He has the bushy beard and flowing turban one would expect in a man who hails from the ranks of the Taliban. But there are the unexpected touches too.
For one thing, he's quick to smile. He loves to talk about the antics of his young son. He reveres his mother -- "She knows every decision I make," he says.
Qatradullah Jamal, a 32-year-old former Taliban foot soldier, is now on the front lines of another battle: the information war.
In an interview yesterday in his besieged capital, Jamal, the Taliban information minister, complained that the Taliban movement is misunderstood.
"I know about the world," he said. "I know about the feelings of the world toward us. It makes me sad."
Jamal is a man who looks both outward and inward. A globe sits on the corner of his desk in his second-floor office of the Taliban radio building, which has been a sometime target of US warplanes.
On the wall opposite is a calendar depicting Afghanistan encased in heavy chains, a fighter jet firing down on it. Koranic verses extol the virtues of resistance and embracing Islam.
Jamal likes to portray the Taliban as underdogs in their battle with America.
"We are people with guns and artillery and they are with sophisticated aircraft, ships and soldiers," he said. "It's another superpower against us."
Jamal was a boy of eight when the Soviet Union invaded Afghanistan in 1979. He grew up in Pakistan as a refugee, studying at an Islamic seminary, or madrassa. Back in those days, he said, Afghans considered America a friend.
"When Afghans talked of America it was a good memory, but now Afghans will remember only the bombs on their heads," he said. "America should have kept Afghan people in their heart."
Jamal is typical of many young Taliban adherents -- the movement's name is the plural of `talib, or student -- who did not fight against the former Soviet Union.

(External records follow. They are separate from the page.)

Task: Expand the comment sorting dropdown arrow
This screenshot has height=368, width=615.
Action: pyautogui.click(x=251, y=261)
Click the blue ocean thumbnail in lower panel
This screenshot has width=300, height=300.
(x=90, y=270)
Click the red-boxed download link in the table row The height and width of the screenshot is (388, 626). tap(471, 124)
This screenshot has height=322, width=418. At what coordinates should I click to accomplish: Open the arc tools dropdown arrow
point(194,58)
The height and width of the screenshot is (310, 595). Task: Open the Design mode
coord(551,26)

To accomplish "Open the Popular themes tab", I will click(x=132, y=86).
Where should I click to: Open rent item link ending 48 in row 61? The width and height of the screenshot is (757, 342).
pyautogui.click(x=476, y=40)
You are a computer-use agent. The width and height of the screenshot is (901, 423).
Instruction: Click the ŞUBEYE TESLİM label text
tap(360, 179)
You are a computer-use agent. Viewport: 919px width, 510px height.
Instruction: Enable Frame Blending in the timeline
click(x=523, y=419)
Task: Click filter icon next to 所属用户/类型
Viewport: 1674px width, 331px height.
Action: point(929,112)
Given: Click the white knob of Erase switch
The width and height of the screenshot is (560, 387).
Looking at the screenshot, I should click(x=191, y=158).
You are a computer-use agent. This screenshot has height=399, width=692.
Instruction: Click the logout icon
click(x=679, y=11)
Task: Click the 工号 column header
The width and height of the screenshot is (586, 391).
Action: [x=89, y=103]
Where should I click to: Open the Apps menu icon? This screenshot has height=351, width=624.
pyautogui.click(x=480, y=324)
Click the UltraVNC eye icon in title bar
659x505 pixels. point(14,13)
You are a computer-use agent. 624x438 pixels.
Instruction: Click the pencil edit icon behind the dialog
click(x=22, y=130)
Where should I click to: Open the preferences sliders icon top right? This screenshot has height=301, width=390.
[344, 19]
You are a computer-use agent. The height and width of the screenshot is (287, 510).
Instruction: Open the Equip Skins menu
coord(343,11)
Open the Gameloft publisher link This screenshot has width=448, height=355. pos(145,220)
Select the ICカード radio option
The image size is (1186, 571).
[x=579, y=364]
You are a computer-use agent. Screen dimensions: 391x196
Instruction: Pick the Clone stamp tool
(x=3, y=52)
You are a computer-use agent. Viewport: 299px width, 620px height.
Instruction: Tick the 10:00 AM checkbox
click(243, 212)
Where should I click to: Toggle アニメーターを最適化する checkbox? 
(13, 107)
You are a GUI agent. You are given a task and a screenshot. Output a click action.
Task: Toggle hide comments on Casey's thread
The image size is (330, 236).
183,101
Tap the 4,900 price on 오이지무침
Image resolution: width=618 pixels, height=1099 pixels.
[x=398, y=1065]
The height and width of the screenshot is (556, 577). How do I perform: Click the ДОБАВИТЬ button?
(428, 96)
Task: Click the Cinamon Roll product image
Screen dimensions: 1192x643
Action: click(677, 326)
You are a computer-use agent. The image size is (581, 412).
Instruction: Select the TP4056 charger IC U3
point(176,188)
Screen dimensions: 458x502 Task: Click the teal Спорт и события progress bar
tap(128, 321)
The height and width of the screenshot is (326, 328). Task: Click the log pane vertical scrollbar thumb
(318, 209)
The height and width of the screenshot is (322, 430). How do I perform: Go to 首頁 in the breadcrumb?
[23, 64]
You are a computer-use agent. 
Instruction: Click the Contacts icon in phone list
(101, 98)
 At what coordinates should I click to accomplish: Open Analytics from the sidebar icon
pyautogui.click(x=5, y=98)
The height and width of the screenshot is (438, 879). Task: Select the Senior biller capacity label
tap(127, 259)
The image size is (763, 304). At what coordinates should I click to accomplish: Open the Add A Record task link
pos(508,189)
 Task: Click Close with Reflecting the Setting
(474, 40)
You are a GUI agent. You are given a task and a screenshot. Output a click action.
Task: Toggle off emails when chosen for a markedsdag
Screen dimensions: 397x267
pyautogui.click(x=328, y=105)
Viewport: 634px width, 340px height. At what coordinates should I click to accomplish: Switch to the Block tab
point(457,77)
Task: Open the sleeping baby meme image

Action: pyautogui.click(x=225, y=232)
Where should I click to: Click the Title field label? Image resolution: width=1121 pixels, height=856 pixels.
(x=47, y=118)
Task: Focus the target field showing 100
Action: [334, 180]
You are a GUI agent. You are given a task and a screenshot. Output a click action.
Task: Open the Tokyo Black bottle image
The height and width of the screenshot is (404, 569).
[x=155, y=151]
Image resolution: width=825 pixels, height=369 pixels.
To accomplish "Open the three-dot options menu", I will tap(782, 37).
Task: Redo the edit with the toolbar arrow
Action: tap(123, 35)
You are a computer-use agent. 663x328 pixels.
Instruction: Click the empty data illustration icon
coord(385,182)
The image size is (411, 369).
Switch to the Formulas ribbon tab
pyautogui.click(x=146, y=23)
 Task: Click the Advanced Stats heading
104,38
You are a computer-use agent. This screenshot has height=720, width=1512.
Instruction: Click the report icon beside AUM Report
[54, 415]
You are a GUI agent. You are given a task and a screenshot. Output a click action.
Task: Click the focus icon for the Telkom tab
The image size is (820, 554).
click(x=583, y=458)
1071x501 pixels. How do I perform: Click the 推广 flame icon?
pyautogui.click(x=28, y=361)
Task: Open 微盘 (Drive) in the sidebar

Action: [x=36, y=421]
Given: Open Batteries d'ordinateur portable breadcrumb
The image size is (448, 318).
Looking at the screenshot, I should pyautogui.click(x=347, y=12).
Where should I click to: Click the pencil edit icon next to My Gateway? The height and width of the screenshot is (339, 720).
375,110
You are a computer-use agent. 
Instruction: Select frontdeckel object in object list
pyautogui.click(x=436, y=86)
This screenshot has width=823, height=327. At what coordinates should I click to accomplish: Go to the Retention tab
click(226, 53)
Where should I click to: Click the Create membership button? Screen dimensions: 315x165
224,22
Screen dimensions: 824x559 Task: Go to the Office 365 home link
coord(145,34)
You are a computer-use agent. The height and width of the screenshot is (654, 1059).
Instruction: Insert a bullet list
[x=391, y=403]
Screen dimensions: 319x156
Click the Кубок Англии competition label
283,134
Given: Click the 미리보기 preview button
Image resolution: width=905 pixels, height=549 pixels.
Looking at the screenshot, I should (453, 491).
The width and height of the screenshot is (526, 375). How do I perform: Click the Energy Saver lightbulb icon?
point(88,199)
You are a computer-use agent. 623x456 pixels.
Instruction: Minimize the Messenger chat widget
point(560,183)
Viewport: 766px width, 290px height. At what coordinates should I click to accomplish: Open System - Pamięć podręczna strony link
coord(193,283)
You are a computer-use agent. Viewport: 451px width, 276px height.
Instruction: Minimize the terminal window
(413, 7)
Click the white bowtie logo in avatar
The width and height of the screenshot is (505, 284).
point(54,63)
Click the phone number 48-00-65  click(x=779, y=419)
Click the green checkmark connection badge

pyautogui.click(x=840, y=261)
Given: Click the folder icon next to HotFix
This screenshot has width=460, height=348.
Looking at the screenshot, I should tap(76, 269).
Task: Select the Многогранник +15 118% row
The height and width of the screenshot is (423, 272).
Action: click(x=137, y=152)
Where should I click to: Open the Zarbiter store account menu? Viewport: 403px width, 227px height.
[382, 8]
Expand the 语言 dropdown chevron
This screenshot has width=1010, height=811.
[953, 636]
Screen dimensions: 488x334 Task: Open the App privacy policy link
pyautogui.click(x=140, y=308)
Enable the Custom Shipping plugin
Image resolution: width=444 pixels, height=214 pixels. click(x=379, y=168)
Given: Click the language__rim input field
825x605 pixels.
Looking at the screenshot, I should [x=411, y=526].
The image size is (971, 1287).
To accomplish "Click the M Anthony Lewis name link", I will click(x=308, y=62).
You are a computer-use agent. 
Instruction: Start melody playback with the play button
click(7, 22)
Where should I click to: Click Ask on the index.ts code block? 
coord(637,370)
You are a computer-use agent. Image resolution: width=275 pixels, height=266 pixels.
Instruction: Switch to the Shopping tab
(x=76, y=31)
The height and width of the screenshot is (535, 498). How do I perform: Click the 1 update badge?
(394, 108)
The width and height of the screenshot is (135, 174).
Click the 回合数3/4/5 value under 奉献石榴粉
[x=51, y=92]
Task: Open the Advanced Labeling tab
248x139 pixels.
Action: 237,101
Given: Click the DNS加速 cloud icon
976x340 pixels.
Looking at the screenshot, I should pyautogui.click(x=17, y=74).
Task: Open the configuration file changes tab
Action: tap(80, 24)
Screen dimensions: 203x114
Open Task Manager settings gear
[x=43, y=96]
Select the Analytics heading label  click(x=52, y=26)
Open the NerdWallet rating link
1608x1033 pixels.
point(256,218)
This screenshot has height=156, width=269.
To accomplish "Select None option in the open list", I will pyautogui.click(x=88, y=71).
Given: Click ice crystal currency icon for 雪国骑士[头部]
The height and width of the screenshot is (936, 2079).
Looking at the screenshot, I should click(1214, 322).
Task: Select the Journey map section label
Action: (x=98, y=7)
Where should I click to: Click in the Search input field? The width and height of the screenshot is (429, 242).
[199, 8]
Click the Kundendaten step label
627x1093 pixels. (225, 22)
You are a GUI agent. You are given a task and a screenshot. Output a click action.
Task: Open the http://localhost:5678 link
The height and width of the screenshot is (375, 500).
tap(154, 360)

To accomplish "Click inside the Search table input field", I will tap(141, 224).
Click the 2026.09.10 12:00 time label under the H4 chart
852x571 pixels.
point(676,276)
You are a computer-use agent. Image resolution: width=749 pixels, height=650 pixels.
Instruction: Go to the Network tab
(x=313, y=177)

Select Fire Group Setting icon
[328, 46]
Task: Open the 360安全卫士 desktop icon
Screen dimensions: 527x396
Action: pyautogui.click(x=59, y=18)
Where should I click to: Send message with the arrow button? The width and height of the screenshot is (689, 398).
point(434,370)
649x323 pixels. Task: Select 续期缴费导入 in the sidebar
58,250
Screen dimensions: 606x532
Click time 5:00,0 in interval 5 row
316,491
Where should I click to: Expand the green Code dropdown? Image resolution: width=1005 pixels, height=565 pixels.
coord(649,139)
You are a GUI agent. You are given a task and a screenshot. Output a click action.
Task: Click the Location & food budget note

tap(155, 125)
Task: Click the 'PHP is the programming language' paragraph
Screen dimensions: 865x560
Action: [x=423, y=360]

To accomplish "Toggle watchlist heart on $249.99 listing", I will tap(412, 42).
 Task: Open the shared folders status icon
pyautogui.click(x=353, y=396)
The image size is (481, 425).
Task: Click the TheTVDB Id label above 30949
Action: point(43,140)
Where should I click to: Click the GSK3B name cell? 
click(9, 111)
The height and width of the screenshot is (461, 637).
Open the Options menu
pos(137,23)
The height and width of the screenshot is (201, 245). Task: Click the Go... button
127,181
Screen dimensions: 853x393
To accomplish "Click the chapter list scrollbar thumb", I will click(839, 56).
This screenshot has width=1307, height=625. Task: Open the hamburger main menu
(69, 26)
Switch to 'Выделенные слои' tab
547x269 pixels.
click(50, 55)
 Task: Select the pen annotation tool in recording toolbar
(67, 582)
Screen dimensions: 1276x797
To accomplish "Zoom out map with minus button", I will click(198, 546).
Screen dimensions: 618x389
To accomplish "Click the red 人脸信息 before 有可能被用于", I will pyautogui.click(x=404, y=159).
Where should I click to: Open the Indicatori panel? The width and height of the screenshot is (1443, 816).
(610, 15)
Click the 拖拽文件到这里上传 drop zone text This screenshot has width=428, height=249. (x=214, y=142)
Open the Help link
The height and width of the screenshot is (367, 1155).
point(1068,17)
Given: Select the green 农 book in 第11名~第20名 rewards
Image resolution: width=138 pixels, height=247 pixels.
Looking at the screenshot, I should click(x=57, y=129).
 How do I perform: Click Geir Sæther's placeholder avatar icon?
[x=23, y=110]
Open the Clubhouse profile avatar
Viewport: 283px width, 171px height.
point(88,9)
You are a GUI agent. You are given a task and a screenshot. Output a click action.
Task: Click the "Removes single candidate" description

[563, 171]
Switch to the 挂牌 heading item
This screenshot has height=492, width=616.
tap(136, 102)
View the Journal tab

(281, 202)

They were young refugees when that war was raging, and thought they would return to their homeland to live under an Islamic government of the mujahidin, or holy warriors, who had fought communism and won.
Those mujahidin were his heroes, Jamal said. But they had betrayed him.
After the Soviets left in 1989, the mujahidin turned their guns on each other, pounded the capital into ruin and killed about 50,000 people. Now they are united under the banner of the northern alliance, the rebel military force battling the Taliban in Afghanistan's north.
Mujahidin commanders became warlords, dividing the country like spoils of war. They hijacked vehicles, even UN convoys, and staged kidnappings for ransom.
"We heard stories in our madrassa about what was happening in Afghanistan," Jamal recalled. "They said that they were making people behave like dogs and that women, children and men were being captured on the roads, nothing was safe."
His school shut down, but unlike most of the other students, Jamal didn't go straight to Afghanistan to fight. First he consulted his mother.
"I told her I had to go to my home to make it safe. Her heart was worried but she understood," he said.
Jamal doesn't believe the Taliban will be easily defeated, despite the overwhelming military strength of the US. Day or night, whenever a US bomber flies high overhead, the Taliban fire with antiquated anti-aircraft weapons.
The bombs pound the city, shaking windows and doors, sending residents fleeing for cover.
Jamal knows why the air campaign is being waged, but says he wants proof of Osama bin Laden's involvement in the Sept. 11 attacks on the World Trade Center and the Pentagon. The US says all the proof needed has already been provided.
Like other Taliban officials, Jamal portrays the fight as a war unfairly waged against Islam as a whole.
"Osama is just one man," he said. "He doesn't represent all Muslims."